July 23, 2013
NASA Releases Earth Images Taken From Saturn And Mercury
Brett Smith for redOrbit.com - Your Universe Online
It might look like just one pale blue dot among millions of other similar looking objects, but NASA's Cassini spacecraft recently captured an 'Earth-selfie' from 890 million miles away.
"We can't see individual continents or people in this portrait of Earth, but this pale blue dot is a succinct summary of who we were on July 19," said Linda Spilker, Cassini project scientist, at NASA's Jet Propulsion Laboratory (JPL) in Pasadena, Calif. "Cassini's picture reminds us how tiny our home planet is in the vastness of space, and also testifies to the ingenuity of the citizens of this tiny planet to send a robotic spacecraft so far away from home to study Saturn and take a look-back photo of Earth."

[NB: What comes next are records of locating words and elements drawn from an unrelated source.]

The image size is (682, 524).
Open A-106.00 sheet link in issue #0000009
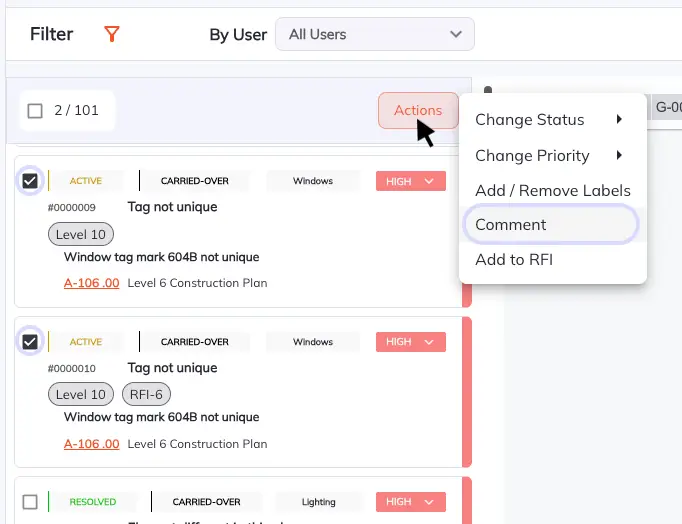91,283
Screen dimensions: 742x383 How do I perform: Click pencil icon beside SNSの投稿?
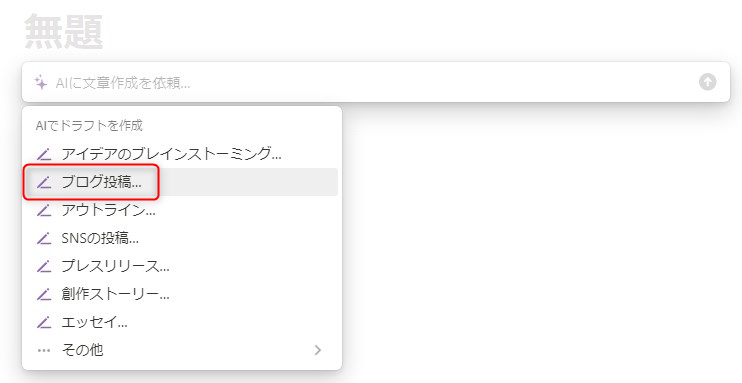pos(44,239)
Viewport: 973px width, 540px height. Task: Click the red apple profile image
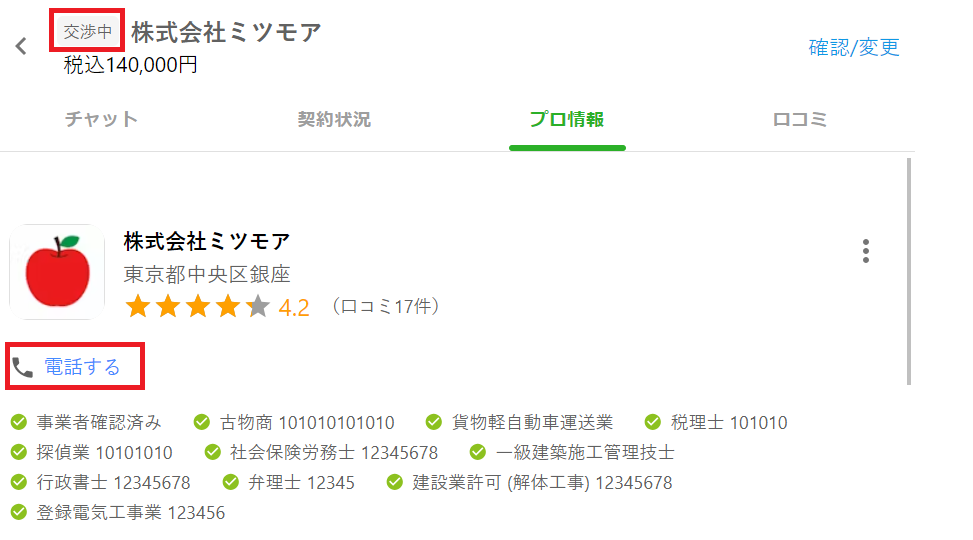[57, 272]
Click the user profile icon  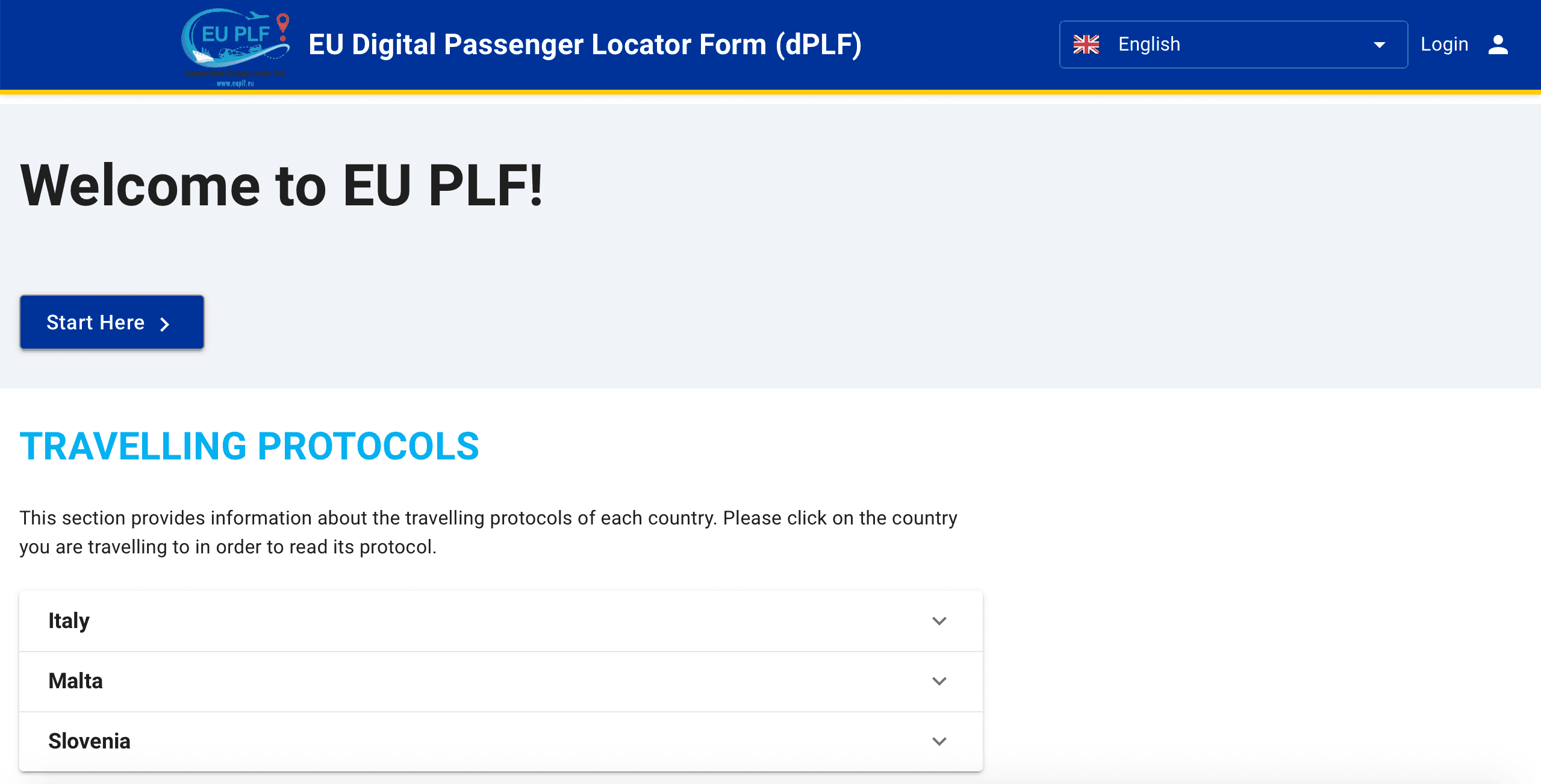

Scientists rarely take photos of Earth from Cassini's distance or beyond because the Earth appears so close to the sun from that vantage point. Just like the human eye, a craft's imaging equipment could be permanently damaged by looking directly at the sun. Cassini was able to capture this image by essentially using Saturn's shade to protect its camera.

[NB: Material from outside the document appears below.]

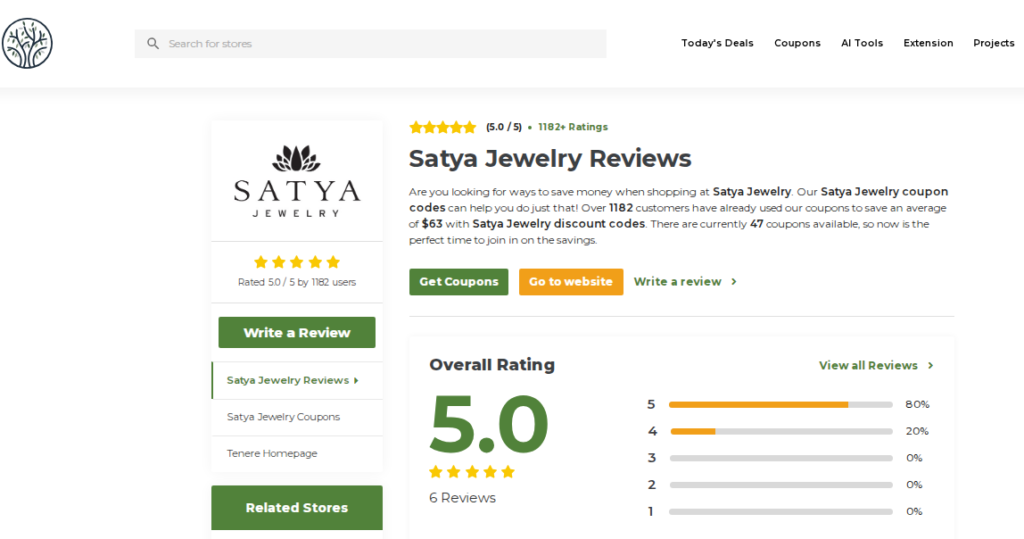Click the yellow stars under the Satya logo
Image resolution: width=1024 pixels, height=539 pixels.
click(296, 262)
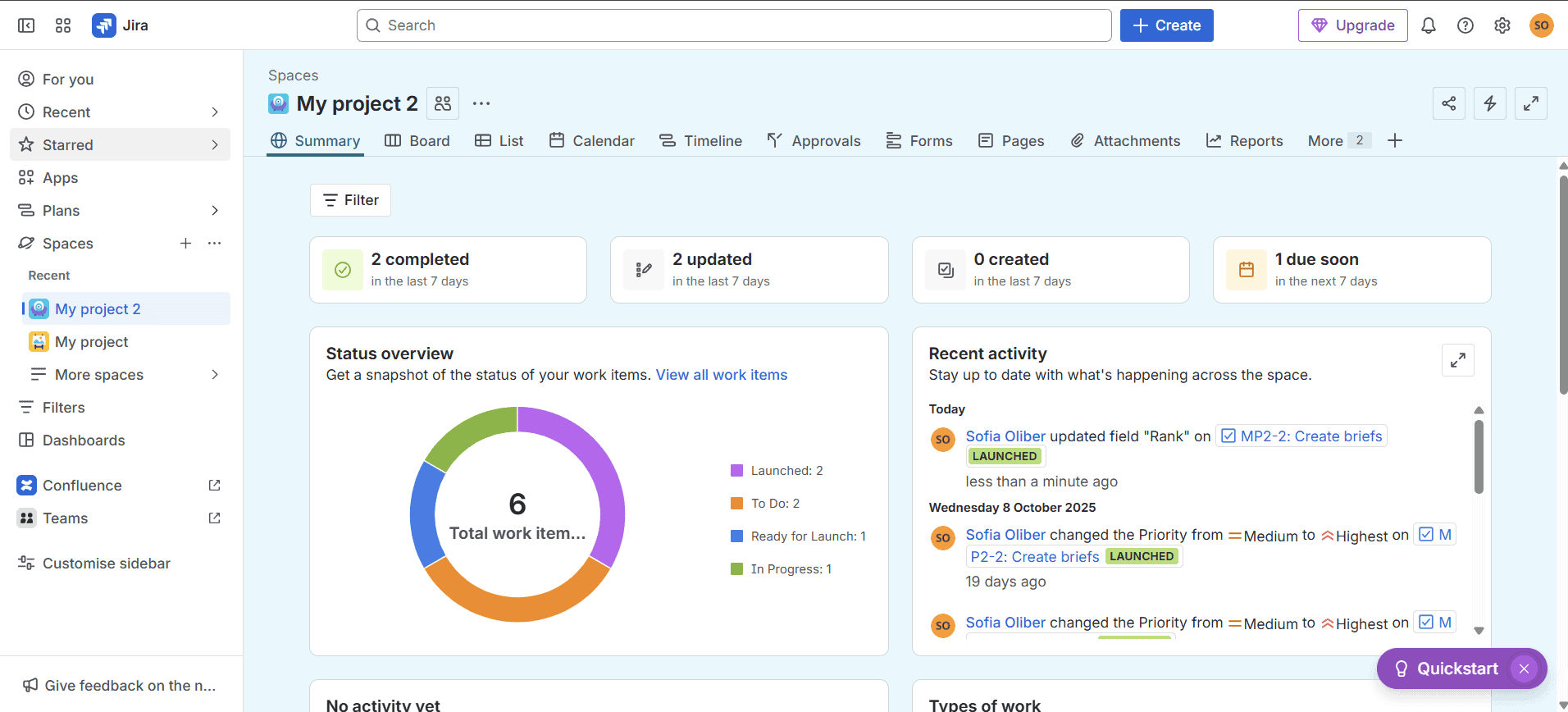
Task: Open the More tabs dropdown
Action: click(1337, 141)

NASA said they will be using the selfie as part of a larger photo mosaic of Saturn's rings, expected to be released in several weeks.
"It thrills me to no end that people all over the world took a break from their normal activities to go outside and celebrate the interplanetary salute between robot and maker that these images represent," said Carolyn Porco, Cassini imaging team lead at the Space Science Institute in Boulder, Colo. "The whole event underscores for me our 'coming of age' as planetary explorers."
NASA also announced MESSENGER, the first craft to orbit Mercury, took a black-and-white picture of Earth from 61 million miles away as part of an operation to search for natural satellites of the planet closest to the sun. Both the Earth and moon are less than a pixel in the MESSENGER image, but appear larger due to an overexposure technique designed to make dim object appear saturate with light.
"That images of our planet have been acquired on a single day from two distant solar system outposts reminds us of this nation's stunning technical accomplishments in planetary exploration," said MESSENGER principal investigator Sean Solomon from Columbia University. "And because Mercury and Saturn are such different outcomes of planetary formation and evolution, these two images also highlight what is special about Earth. There's no place like home."
Cassini completed its initial four-year mission to survey Saturn and the objects orbiting it in 2008. It is currently on its extended Solstice Mission, which is scheduled to last until 2017. In May 2017, the planet will reach its summer solstice - or the beginning of summer in Saturn's northern hemisphere and winter in its southern hemisphere. Because Cassini arrived just after the winter solstice, the extended mission will allow NASA to study a complete seasonal period on Saturn.